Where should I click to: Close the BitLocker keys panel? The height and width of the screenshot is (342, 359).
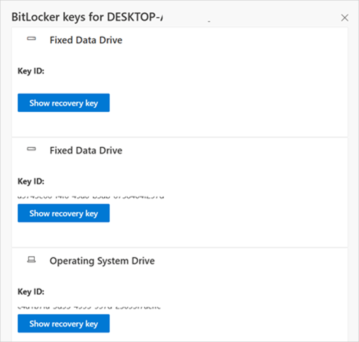pyautogui.click(x=345, y=18)
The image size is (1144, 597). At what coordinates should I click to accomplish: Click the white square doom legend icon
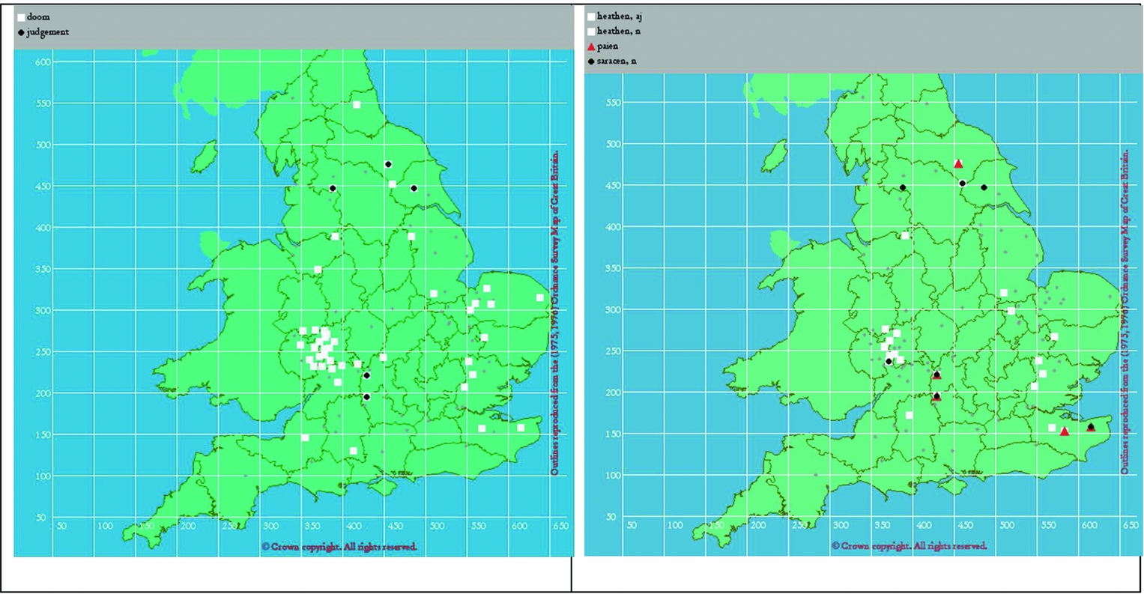(x=21, y=17)
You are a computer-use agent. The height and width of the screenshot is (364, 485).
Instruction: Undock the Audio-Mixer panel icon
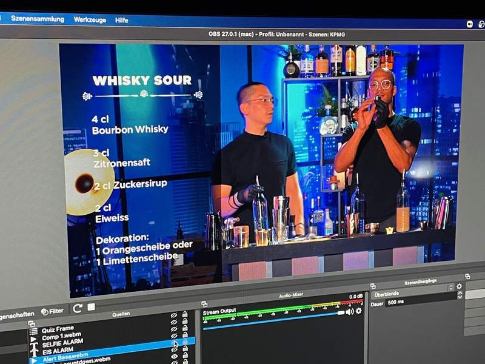[205, 303]
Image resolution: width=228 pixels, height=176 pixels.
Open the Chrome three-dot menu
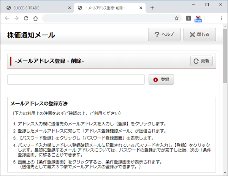(221, 18)
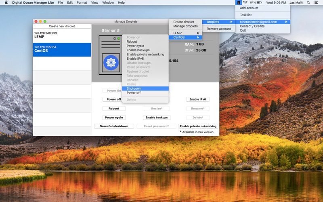Click the Wi-Fi status icon
The image size is (323, 202).
pyautogui.click(x=245, y=2)
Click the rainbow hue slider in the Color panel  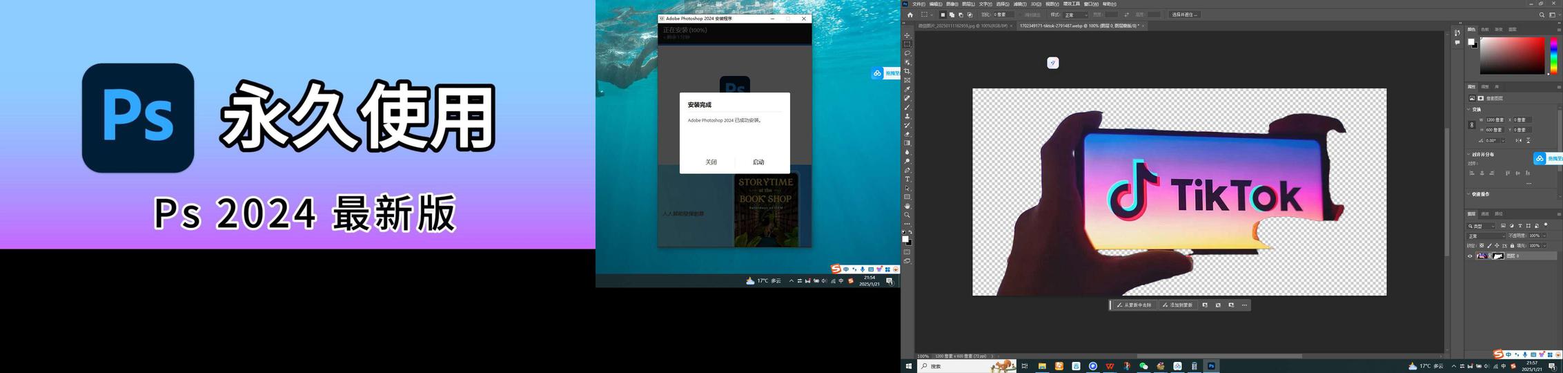coord(1553,55)
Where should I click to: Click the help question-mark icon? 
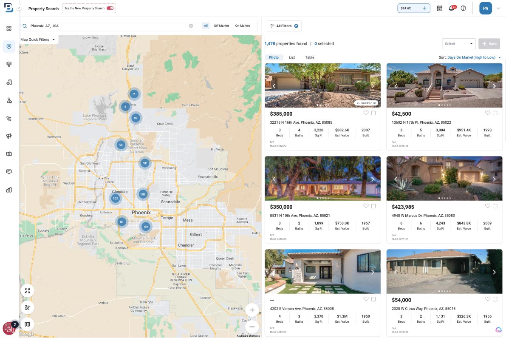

========

### [Work instructions]
Output exactly the lines of the listing above that start with the one holding "You are a computer-use" and go on through the one holding "Image resolution: width=228"; leave the pictures out.

### [Your solution]
You are a computer-use agent. The height and width of the screenshot is (364, 485).
Instruction: Undock the Audio-Mixer panel icon
[205, 303]
Image resolution: width=228 pixels, height=176 pixels.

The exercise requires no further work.